SUPPLIED TEXT
Drift-Aware ML Systems

Predictive models are used to detect some pretty important stuff, like whether a credit card transaction is legitimate or not. But your models are only as good as the data you’re feeding them with – and your data can change over time, or even be broken upstream of your model. How can you ensure that the online feature values used during inference remain consistent with the features that were used to train your models?

To explore this idea, let’s build a straightforward ML application designed to evaluate a credit card transaction for fraud risk, and then look at how we can guarantee input accuracy over time using a drift detection technique.

A transaction app with built-in fraud detection

To keep things simple, let’s imagine a trivial payment app, built in python in a notebook environment, that can run a credit card transaction.

Let’s assume that our imaginary app exists, is wired up to a payment API like Stripe, etc. At a specific point in the app flow, we’ll have a transaction ID, a user ID, and an amount of the potential transaction:

current_transaction = { 
                 "transaction_id": "57c9e62fb54b692e78377ab54e9d7387",
                 "user_id": "user_1939957235",
		   "timestamp": "2025-04-08 10:57:34+00:00"
                 "amount": 500.00
}

We want to add a prediction step before we run the transaction; something that looks about like this:

# inference
prediction = {"predicted_fraud": model.predict(features).astype(float)[0]}

We’ll need a couple things to make this deceptively simple line of python code actually work: obviously, we’ll need a model; we’ll also need training data, and we’ll need a way to serve feature values to that model at inference time. Sounds like a job for a feature store!

SET OF TASKS
(a) State whether each of the following statements agrees with the drift-aware ML systems article, answering yes or no and quoting the words from the article that decide it. (i) The imaginary payment app is built in python in a notebook environment. (ii) The prediction step is meant to run after the transaction goes through. (iii) Stripe is given as an example of a payment API.
(b) Take the drift-aware ML systems article further, picking up right after its final sentence.

Entries taken from a collection:
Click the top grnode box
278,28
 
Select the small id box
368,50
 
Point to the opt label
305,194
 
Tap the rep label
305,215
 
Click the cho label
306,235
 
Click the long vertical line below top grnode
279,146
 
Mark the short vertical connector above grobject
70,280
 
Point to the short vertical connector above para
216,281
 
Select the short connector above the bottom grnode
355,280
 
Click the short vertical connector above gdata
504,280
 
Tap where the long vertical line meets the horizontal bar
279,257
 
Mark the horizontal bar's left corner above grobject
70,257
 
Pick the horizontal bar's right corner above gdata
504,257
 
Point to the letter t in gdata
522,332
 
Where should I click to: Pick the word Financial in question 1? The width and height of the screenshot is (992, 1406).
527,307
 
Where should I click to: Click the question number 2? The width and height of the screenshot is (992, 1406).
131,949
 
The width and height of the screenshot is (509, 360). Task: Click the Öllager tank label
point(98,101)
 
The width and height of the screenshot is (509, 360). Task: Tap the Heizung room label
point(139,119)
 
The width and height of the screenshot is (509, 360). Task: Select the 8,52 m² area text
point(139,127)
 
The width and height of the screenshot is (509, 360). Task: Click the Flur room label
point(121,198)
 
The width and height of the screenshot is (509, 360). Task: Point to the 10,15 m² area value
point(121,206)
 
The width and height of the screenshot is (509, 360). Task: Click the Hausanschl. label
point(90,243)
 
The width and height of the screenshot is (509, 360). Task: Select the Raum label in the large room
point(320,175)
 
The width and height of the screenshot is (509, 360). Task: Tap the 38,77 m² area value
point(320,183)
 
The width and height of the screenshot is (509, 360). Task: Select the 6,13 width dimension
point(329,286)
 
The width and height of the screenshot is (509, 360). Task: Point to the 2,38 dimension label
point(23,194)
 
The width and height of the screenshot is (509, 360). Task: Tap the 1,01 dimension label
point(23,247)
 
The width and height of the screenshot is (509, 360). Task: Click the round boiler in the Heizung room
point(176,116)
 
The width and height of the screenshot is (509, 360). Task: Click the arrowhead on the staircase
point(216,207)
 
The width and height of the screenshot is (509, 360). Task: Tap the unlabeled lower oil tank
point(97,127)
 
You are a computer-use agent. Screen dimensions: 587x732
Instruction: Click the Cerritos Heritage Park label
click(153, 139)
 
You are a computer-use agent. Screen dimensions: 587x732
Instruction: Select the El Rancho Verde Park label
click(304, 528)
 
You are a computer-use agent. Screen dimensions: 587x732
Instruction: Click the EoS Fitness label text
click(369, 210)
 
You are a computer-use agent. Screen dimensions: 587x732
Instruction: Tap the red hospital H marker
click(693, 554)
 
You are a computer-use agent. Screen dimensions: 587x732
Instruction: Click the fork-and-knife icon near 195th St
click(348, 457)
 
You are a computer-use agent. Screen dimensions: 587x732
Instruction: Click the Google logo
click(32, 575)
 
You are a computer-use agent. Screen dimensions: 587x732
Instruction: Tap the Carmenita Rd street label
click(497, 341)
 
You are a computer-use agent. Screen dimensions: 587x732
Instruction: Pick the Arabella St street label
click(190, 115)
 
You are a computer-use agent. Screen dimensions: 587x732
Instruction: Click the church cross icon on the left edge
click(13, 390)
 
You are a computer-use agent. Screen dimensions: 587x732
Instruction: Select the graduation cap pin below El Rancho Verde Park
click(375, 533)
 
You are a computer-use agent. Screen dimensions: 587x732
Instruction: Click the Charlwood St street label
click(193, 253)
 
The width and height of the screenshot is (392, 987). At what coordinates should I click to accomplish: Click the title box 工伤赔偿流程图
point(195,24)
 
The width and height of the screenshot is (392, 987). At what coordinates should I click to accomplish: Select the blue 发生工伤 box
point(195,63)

OUTPUTS
(a)
(i) Yes: "built in python in a notebook environment"
(ii) No: "We want to add a prediction step before we run the transaction"
(iii) Yes: "wired up to a payment API like Stripe"

(b)
For transaction fraud detection, we would expect to use historical data to train our model – something like this:

Labeled data showing fraud detection in a table form.

We can use this labeled, historical event data—in this fraud detection use case, the label “is_fraud” indicates whether the transaction was fraudulent—as a training data set. But just having a training dataset isn’t nearly enough. We need to set up a feature data pipeline to compute and serve this data to our model, since we’ll want to serve fresh features at inference time and update historical data as new events come in.

This is where our feature store comes into play. Tecton lets us define feature views that convert raw data from streaming, batch, and real-time sources into features that support both model training and online serving – and it will ensure that the same transforms are used in both cases. In fact, Tecton is going to create and manage all our data pipelines for us – so we can focus on selecting the most useful features.

We’ll begin by creating a streaming feature view that captures recent account activity patterns.

In Tecton, features are defined as Python code modules, typically developed in interactive notebooks. When this code is deployed to Tecton, it automatically generates data pipelines that continuously update feature values for training and serving purposes, ensuring models are always ready for training, retraining, or production deployment.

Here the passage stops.